The United Kingdom's National Tennis Centre at Roehampton in south-west London is the high-performance training facility of the Lawn Tennis Association (LTA). It was officially opened by Queen Elizabeth II on 29 March 2007. The Chief Executive of the centre is Scott Lloyd.

The centre has 16 outdoor courts, covering all the Grand Slam surfaces, six indoor courts, a gymnasium and sports science and medical facilities. It also houses the administration of the LTA, which was previously based at the Queen's Club in West Kensington.

== Construction ==
The National Tennis Centre was built in response to a 1999 review by the LTA of the reasons for its sustained failure to produce world class tennis players (the only British players of either sex to make the world top fifty in the 1990s were Tim Henman, who did not come up through the LTA system, and Greg Rusedski, who learned to play in Canada).

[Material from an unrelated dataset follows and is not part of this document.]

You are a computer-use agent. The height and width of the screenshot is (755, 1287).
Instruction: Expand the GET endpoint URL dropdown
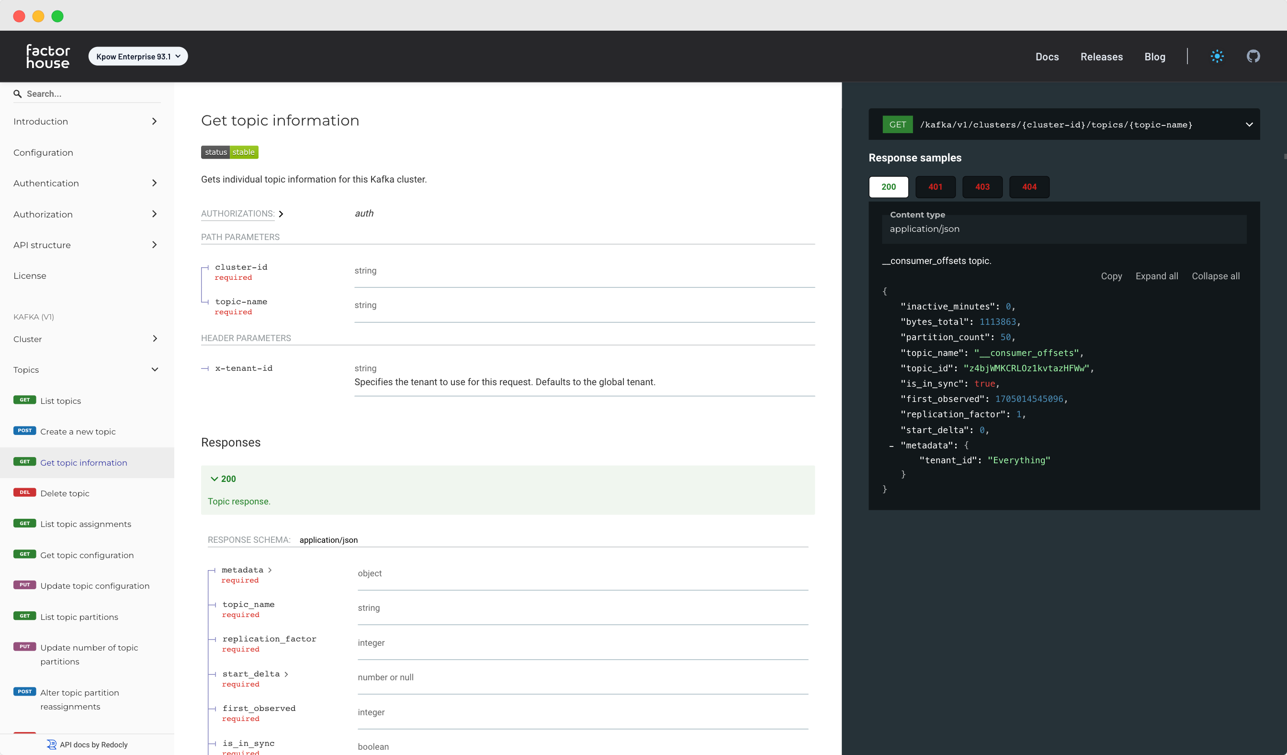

It was inspired by the national tennis centres in the more successful tennis nations of France, Belgium, Spain, Italy, Switzerland and the United States and serves as a focus for high performance players and coaches.

Previously the LTA's elite training facilities were at Queen's Club, but they were deemed inadequate for the purpose and Queen's is better known as a social club for wealthy Londoners rather than as a centre of sporting excellence. The LTA sold Queen's Club back to the club members. The south-west London location was chosen because it is close to the All England Club, home of the Wimbledon Championships, and many leading British players live in the area.

The National Tennis Centre was designed by Hopkins Architects, the designers of Portcullis House.

The centre was criticised in 2009 for financial waste and for not producing world class tennis players.

The Sport Canopy won a British Construction Industry Awards in 2011.

The centre closed in September 2014. Under the new model overseen by the LTA's chief executive, Michael Downey, the NTC was to remain the administrative headquarters of the organisation, but the elite players were only to use the 22 courts for occasional training camps.